Bonnie fought against me. I fucked her until my dick was fully hard again then stood with her in my arms. We needed to leave as everyone else had done, but I wasn’t about to stop doing my new favourite thing on the way.

“You’re mine. Don’t forget that. Thirty days and nights. Mine whenever I want. But just as sure, I’m yours, too.”

“I don’t want you.”

I ignored the sting of rejection, the cool night air wrapping around us when we emerged to cheering crowds.

“You will.”

I came inside her for a second time, draped over my car, an audience whooping us on, and with one decision in my brain.
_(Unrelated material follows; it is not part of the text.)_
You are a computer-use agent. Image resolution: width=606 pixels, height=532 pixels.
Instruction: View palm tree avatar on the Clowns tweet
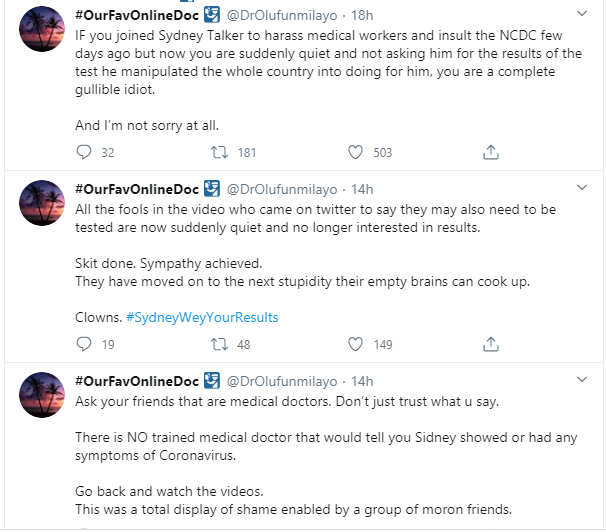coord(42,203)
She’d want me as much as I wanted her by the last date of our commitment. I’d make sure of it.

Chapter 9

Bonnie

Cold leather pressed against my bare thighs where my borrowed t-shirt only just covered my backside. Not that I was focused on that. I was too busy staring out the window and trying to ignore the man driving the car like he owned the bloody road.

Maybe he did. Who was I to know how rich men spent their money?

“Elijah Westwood,” I muttered.

He flexed his fingers on the wheel. “Love the way you say my name.”

I didn’t answer.

Because I still didn’t know what the hell to make of him.

He’d followed me into the game, and I had no illusions. It wasn’t a coincidence. He hadn’t just stumbled across predator-prey dating in a Deadwater warehouse. He’dlooked me up. And he’d come for me.

Elijah huffed a laugh. “Stop glaring at the windshield. You’ll damage it.”

“I’m not glaring.”

“You’re glowering, then. Ferociously.”

“You hunted me. I mean before the game. You stalked me.”

“I pursued you. There’s a difference.”

“Oh, right. Silly me. Stalking a woman then chasing her through a basement is the respectable version.”

We slowed at a junction, and he turned to glance at me.

“That wasn’t just a chase, beautiful. That was the start of the rest of our lives.”

My skin prickled.

I looked away.

The big car slid through the centre of Deadwater, passing restaurants and clubs on the main strip. It was late, but the streets were still busy with revellers on the warm evening. We slowed outside of a sleek and very exclusive hotel, which I knew because I’d once applied for a job there, and Elijah waited for the barrier to rise.

I frowned. “We’re staying here? I thought billionaires lived in penthouses with private lifts and panic rooms.”